Radiation Epidemiology Branch, National Cancer Institute, Bethesda, MD, 20892-9778, USA.
Radiation Epidemiology Branch, Division of Cancer Epidemiology and Genetics, Department of Health and Human Services, National Cancer Institute, National Institutes of Health, 9609 Medical Center Drive, Bethesda, MD, 20892-9778, USA.
Sci Rep. 2022 Sep 6;12(1):15113. doi: 10.1038/s41598-022-19281-7.

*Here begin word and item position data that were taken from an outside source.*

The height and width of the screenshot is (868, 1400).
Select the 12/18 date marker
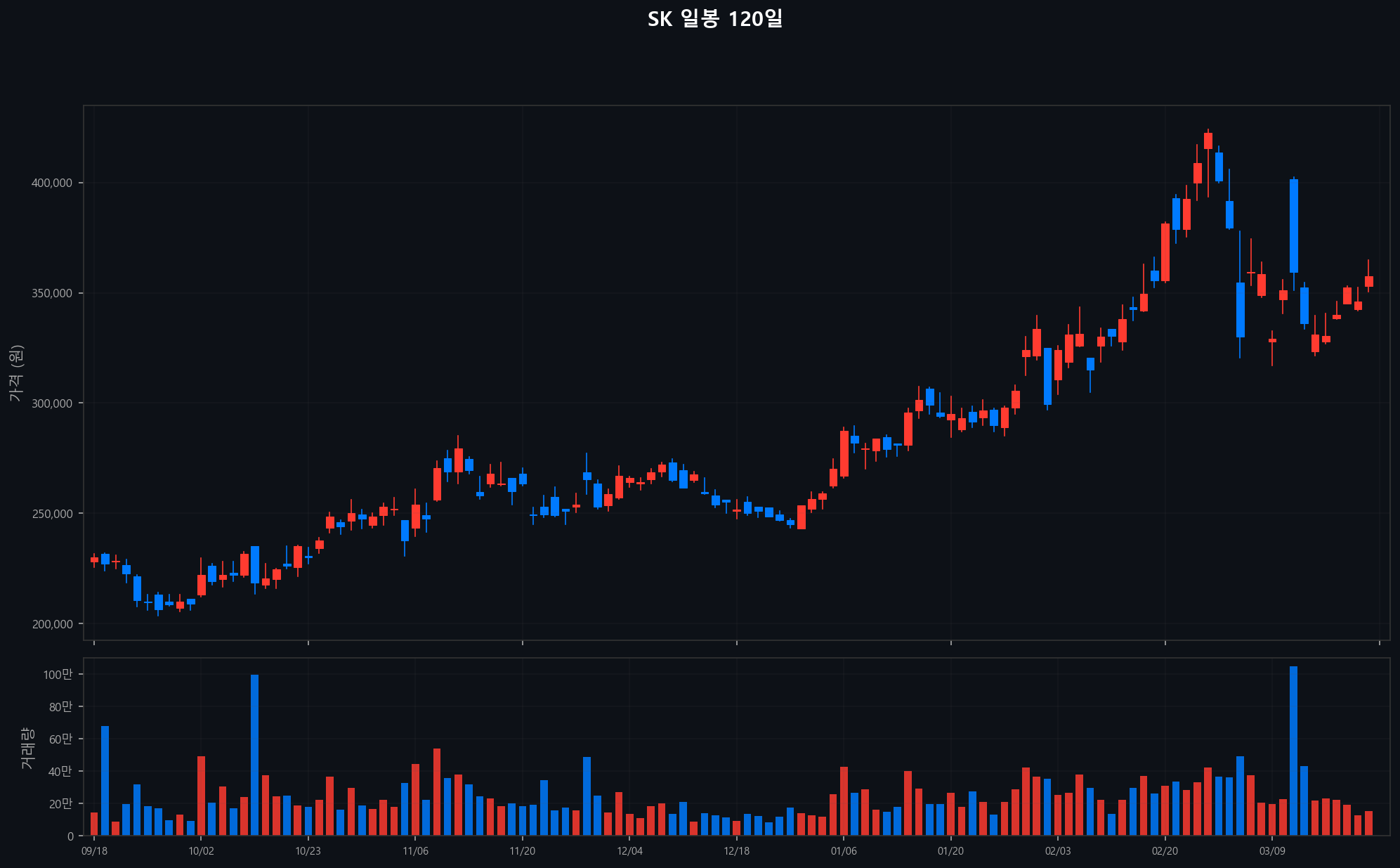(x=736, y=851)
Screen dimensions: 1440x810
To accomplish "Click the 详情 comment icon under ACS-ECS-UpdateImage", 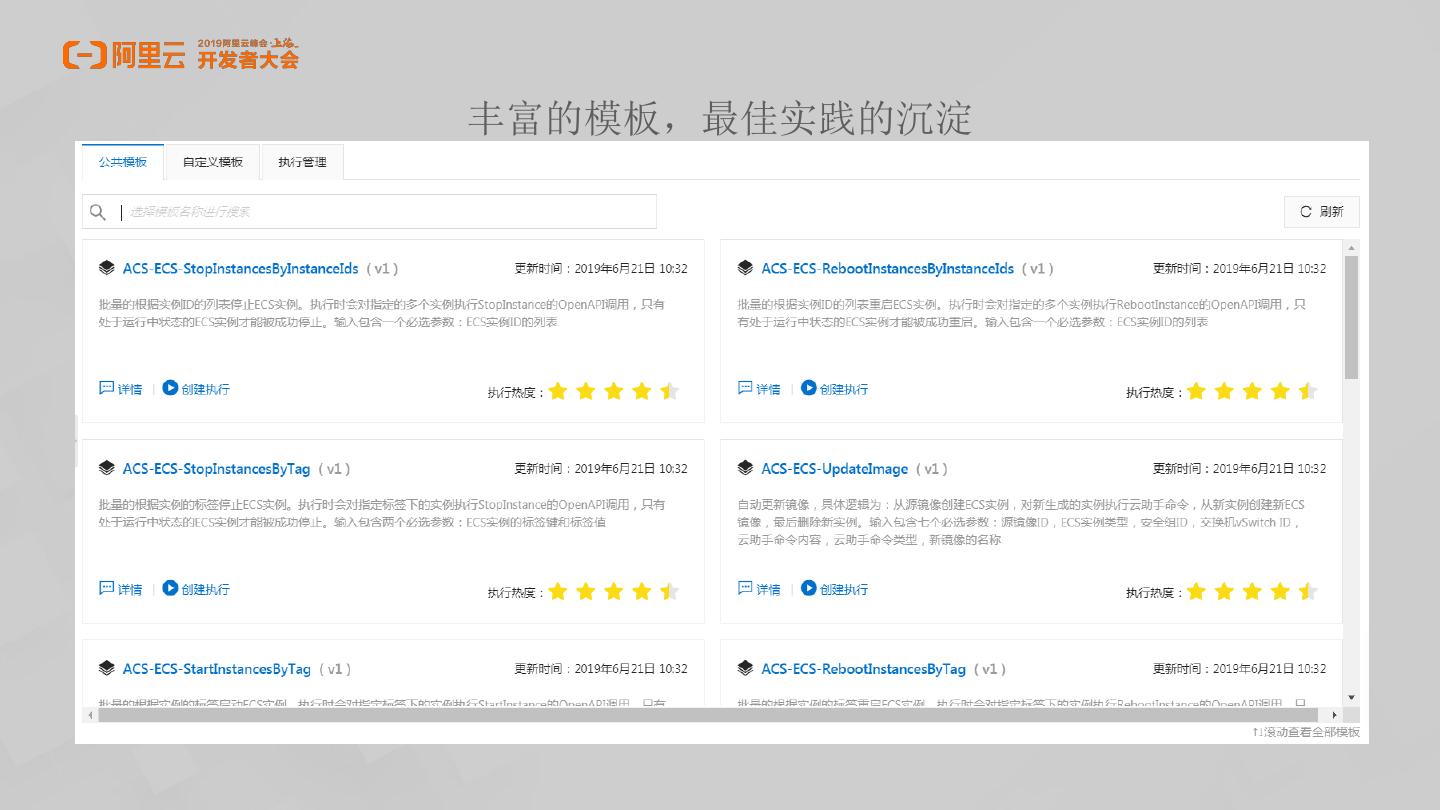I will click(745, 588).
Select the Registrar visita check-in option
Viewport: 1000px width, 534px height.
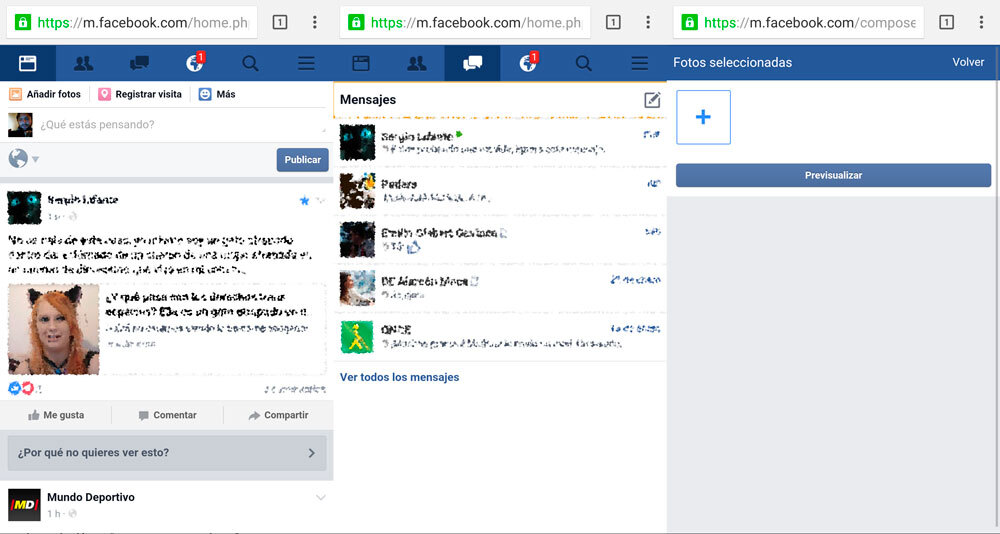pyautogui.click(x=140, y=94)
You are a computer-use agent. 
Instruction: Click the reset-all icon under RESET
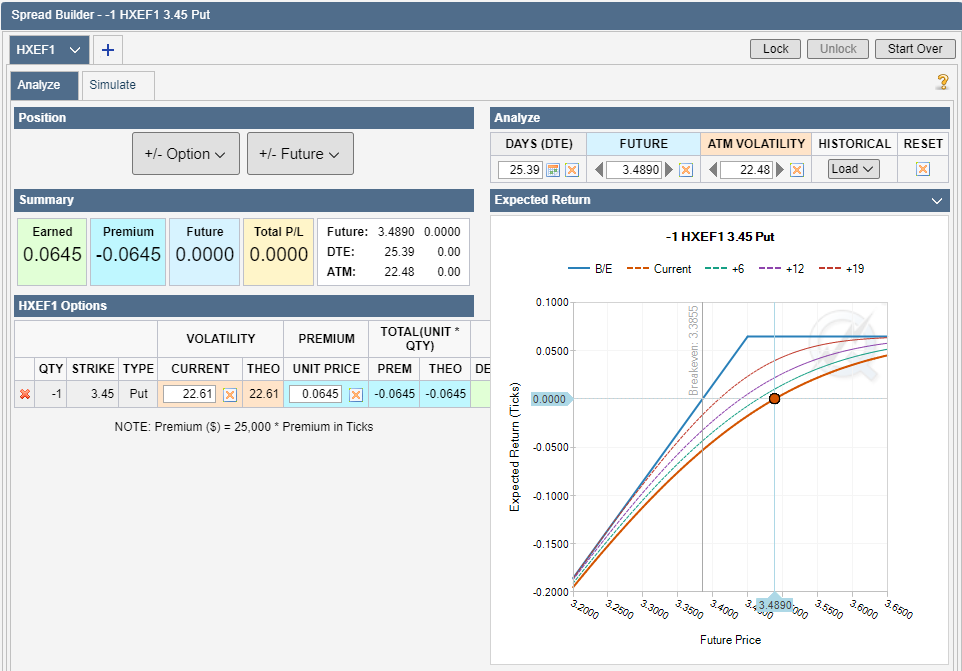point(923,169)
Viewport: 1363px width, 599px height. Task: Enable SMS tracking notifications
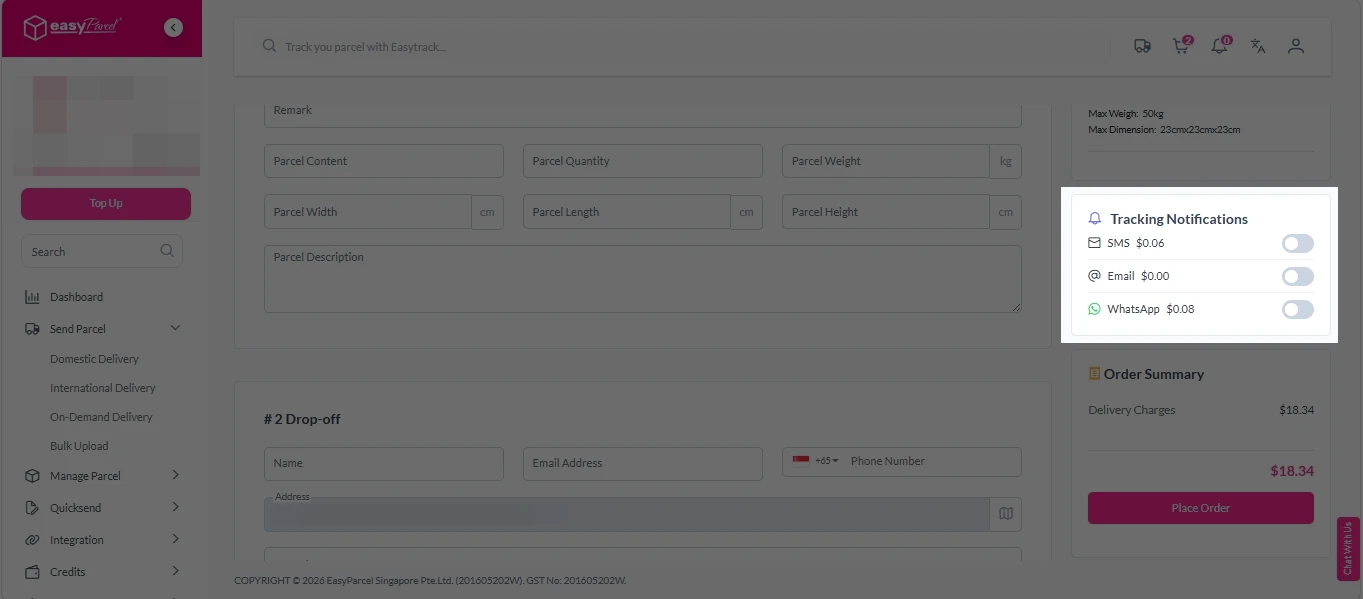[1297, 243]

Random forests are a popular type of machine learning model, which are relatively robust to overfitting, unlike some other machine learning models, and adequately capture non-linear relationships between an outcome of interest and multiple independent variables. There are relatively few adjustable hyperparameters in the standard random forest models, among them the minimum size of the terminal nodes on each tree. The usual stopping rule, as proposed by Breiman, stops tree expansion by limiting the size of the parent nodes, so that a node cannot be split if it has less than a specified number of observations. Recently an alternative stopping criterion has been proposed, stopping tree expansion so that all terminal nodes have at least a minimum number of observations. The present paper proposes three generalisations of this idea, limiting the growth in regression random forests, based on the variance, range, or inter-centile range. The new approaches are applied to diabetes data obtained from the National Health and Nutrition Examination Survey and four other datasets (Tasmanian Abalone data, Boston Housing crime rate data, Los Angeles ozone concentration data, MIT servo data). Empirical analysis presented herein demonstrate that the new stopping rules yield competitive mean square prediction error to standard random forest models. In general, use of the intercentile range statistic to control tree expansion yields much less variation in mean square prediction error, and mean square prediction error is also closer to the optimal. The Fortran code developed is provided in the Supplementary Material.
随机森林是一种流行的机器学习模型,与其他一些机器学习模型相比,它对过拟合具有较强的稳健性,并能充分捕捉感兴趣的结果与多个独立变量之间的非线性关系。标准随机森林模型中的可调超参数相对较少,其中包括每棵树终端节点的最小大小。通常的停止规则(由 Breiman 提出)通过限制父节点的大小来停止树的扩展,因此如果一个节点的观测值少于指定数量,则不能进行分割。最近提出了一种替代的停止标准,即停止树的扩展,以使所有终端节点至少具有指定数量的观测值。本文提出了三种基于方差、范围或分位数内距的这种思想的推广,用于限制回归随机森林的增长。新方法应用于从国家健康和营养检查调查以及其他四个数据集(塔斯马尼亚鲍鱼数据、波士顿住房犯罪率数据、洛杉矶臭氧浓度数据、麻省理工学院伺服数据)中获得的糖尿病数据。本文提出的实证分析表明,新的停止规则产生的均方预测误差与标准随机森林模型相当。一般来说,使用分位数范围统计量来控制树的扩展会导致均方预测误差的变化更小,并且均方预测误差也更接近最优。所开发的 Fortran 代码在补充材料中提供。